[discuss] Republicans Uneasy About ICANN Decision, Schedule Hearing

Shatan, Gregory S. GShatan at ReedSmith.com
Wed Mar 19 20:44:53 UTC 2014


Certainly, the ICANN "ROOT" now also includes the IP addresses, but will it be enough to calm the TM lobby?

FYI "IP" stands for "Internet Protocol," not "Intellectual Property." :-)  Other than that, I'm not sure why you link this to the "TM lobby."

-----Original Message-----
From: discuss-bounces at 1net.org [mailto:discuss-bounces at 1net.org] On Behalf Of Jefsey
Sent: Wednesday, March 19, 2014 3:31 PM
To: Carolina Rossini; governance at lists.igcaucus.org; <bestbits at lists.bestbits.net> bestbits at lists.bestbits.net&gt; discuss at 1net.org
Subject: Re: [discuss] Republicans Uneasy About ICANN Decision, Schedule Hearing

Carolina,

I quoted the immediate reaction of GOP, they obviously continue. Your quote of the  FCC  Commissionner  is also interesting. If you consider them carefully (as well as RFC 6852) you might have, like I have, the distinctive feeling that the real issue is not so much the decision about what to do, but that it has to be collective, so no one can be made responsible of a failure.

The decision is not that easy for the USG. They have managed an incredible development for all, they are the leading beneficiary.
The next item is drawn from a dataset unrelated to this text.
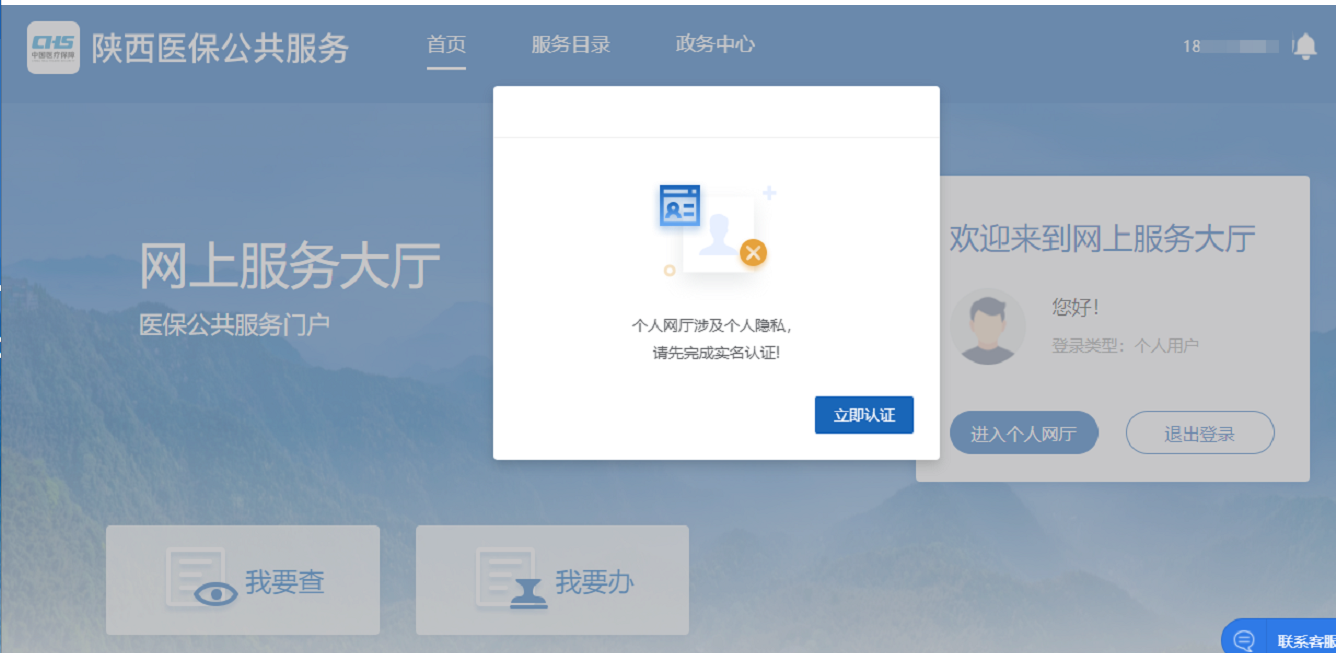Screen dimensions: 1336x653
Task: Select the 我要办 text label
Action: click(x=595, y=582)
But they know this is partly a piece of luck, partly due to their funding, partly to a fundamental enthusiasm of a little group of people that may not renew or enlarge to the global diversity. The real question is the one RFC 6852 starts with: the "huge bounty"
resulting from the internet and the web. And (IMHO) of the missing middle-layer between these two propositions: intelligence.

What is worrying too, for everyone, is the NTIA lie: that the Class IN topzone db.file is the core of the Internet. It is difficult to know what will be the political response to the Class "IN" TopRep file.
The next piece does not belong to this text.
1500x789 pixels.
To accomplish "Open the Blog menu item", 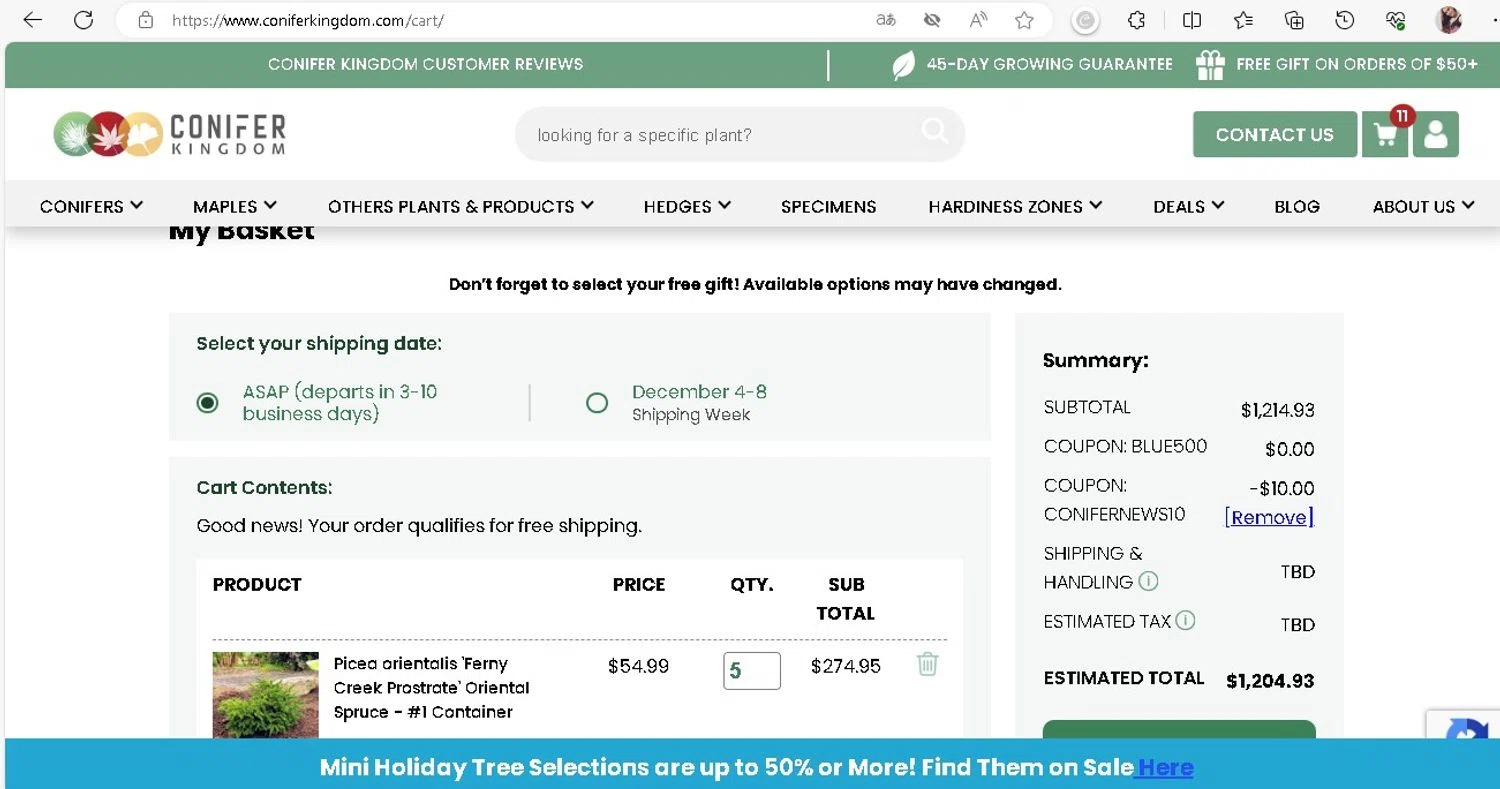I will (x=1296, y=206).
Certainly, the ICANN "ROOT" now also includes the IP addresses, but will it be enough to calm the TM lobby? Will the Democrats be able to show that the decisions were also Republican, that Richard Clarke's doctrine was not applied by any side, that BGP is still as vulnerable as before?

The real problem, we civil society IUsers (informed users) face is the uncertainty between now and end 2015. Every technical development we can engage and innovation we can propose must stay away from the IETF technology, because derivative works can be legally objected in US courts.